37.3.4 Limitations of GCN

GCN is elegant and effective but has notable limitations:

Transductive by default: The original GCN operates on the full graph adjacency matrix. It cannot easily generalize to nodes not seen during training (inductive setting).
Fixed normalization: All neighbors contribute equally (up to degree normalization). There is no mechanism to learn which neighbors are more important.
Shallow depth: Over-smoothing limits GCN to 2--3 layers in practice.
Homophily assumption: GCN works best when connected nodes have similar labels (homophily). It struggles on heterophilous graphs where connected nodes tend to have different labels.

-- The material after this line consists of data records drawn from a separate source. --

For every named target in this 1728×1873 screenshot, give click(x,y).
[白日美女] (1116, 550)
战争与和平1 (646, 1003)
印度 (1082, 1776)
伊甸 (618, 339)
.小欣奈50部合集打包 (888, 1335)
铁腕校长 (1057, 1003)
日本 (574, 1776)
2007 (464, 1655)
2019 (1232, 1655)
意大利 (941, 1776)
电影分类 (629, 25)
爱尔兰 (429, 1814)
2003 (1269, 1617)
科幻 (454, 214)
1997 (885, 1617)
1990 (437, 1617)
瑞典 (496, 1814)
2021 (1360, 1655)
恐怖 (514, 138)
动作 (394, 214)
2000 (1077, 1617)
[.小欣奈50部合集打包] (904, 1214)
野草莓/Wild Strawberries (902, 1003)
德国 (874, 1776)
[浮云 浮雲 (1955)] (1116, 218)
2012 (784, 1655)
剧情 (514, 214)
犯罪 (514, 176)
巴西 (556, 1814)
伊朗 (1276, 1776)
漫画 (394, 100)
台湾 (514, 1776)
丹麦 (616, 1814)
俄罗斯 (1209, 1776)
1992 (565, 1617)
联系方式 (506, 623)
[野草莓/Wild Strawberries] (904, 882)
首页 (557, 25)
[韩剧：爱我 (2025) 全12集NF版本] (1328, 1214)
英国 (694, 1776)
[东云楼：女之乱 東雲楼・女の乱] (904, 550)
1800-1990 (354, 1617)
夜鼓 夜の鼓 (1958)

37.4 GraphSAGE: Inductive Learning on Graphs

37.4.1 Sampling and Aggregating

Hamilton, Ying, and Leskovec (2017) introduced GraphSAGE (SAmple and aggreGatE) to address the transductive limitation of GCN. The key innovations are:

Sampling: Instead of using the full neighborhood, sample a fixed number of neighbors at each layer. This makes computation tractable for very large graphs and enables mini-batch training.
Learnable aggregation: Instead of using only symmetric normalization, GraphSAGE supports multiple aggregation functions: - Mean aggregator: Average of neighbor features (similar to GCN) - LSTM aggregator: Apply an LSTM to a random permutation of neighbors - Pooling aggregator: Element-wise max of transformed neighbor features
Concatenation with self: Instead of mixing self-features with neighbor features before transformation, GraphSAGE concatenates them:

$$\mathbf{h}_v^{(\ell)} = \sigma\!\left(\mathbf{W}^{(\ell)} \cdot \text{CONCAT}\!\left(\mathbf{h}_v^{(\ell-1)},\; \text{AGG}\!\left(\{\mathbf{h}_u^{(\ell-1)} : u \in \mathcal{N}_S(v)\}\right)\right)\right)$$

where $\mathcal{N}_S(v)$ is a fixed-size sample from the neighborhood of $v$.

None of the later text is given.